Alle 11.50 sono tutti accomodati sulle 24 sedie color panna nel Salone delle feste del Quirinale. Gli addetti alla pacificazione. Gli equilibristi. Uniti sì ma distanti, altro che ammucchiata. La questione delle penne fa temere che la cosa vada per le lunghe. Sono tre, tutte d’oro. Una per il presidente Mattarella, una di riserva e l’ultima da passarsi a turno previa sanificazione. Invece tutto scorre, in meno di un’ora il fastidio è tolto. Draghi giura con 3 minuti di anticipo e sa di dovere reggere il confronto di stile con chi lo ha preceduto. Al passaggio di consegne, Conte sembra ringiovanito di 10 anni e incarna una diversa concezione del glamour e del blu, più chiaro, con cravatta azzurro a piccoli pois bianchi, pochette a filo nel taschino e tricolore sulla mascherina.

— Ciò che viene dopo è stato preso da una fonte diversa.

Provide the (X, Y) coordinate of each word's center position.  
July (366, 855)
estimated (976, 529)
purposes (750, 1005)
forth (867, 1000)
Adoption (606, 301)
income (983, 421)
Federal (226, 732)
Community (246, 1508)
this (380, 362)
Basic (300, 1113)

Al nuovo premier viene attribuito un tocco british nel completo sartoriale a tre bottoni, nuance navy, reso meno austero dalle monk strap, le scarpe con la fibbia di lato che gli inglesi indossano anche con l’abito da sera. Sul bavero della giacca la rosetta da Cavaliere della repubblica, quindi la fiamma di una cravatta rossa striata che fa concorrenza a quella del ministro Orlando. Per il resto: dove sono le sfrontate balze color pervinca di Teresa Bellanova, che incendiava l’inquadratura? E la giacca da smoking con i revers sciallati della ministra Bonetti, che ora si limita al filo di perle?

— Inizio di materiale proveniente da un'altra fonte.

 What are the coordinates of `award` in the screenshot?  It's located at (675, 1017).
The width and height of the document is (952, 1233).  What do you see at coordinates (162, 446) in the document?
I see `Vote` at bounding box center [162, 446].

Gelmini è impeccabile nel completo pantalone scuro con sottogiacca bianco ma scivola da un’altra parte: vorrebbe recitare a memoria la formula del giuramento, si blocca sulle prime sillabe ed è costretta a leggere. Anche Mara Carfagna, mamma da pochi mesi, farebbe felice la Lagarde, mentre Fabiana Dadone si è arresa alla giacca e gonna nere, osando però una maglia che i maligni giurano di avere visto da Zara, troppi braccialetti e scarpe dorate con il tacco a stiletto. Altro colpo alla coerenza dell’inquadratura Erika Stefani: gioca troppo con la giacca bouclet e il capello selvaggio. E il ministro Patrizio Bianchi, che sotto la giacca sformata indossa un gilet di lana, tipico vizio da professore. Niente amici e parenti in sala, niente brindisi dopo la foto di rito senza mascherina. Si può rifiatare, ma è solo un attimo.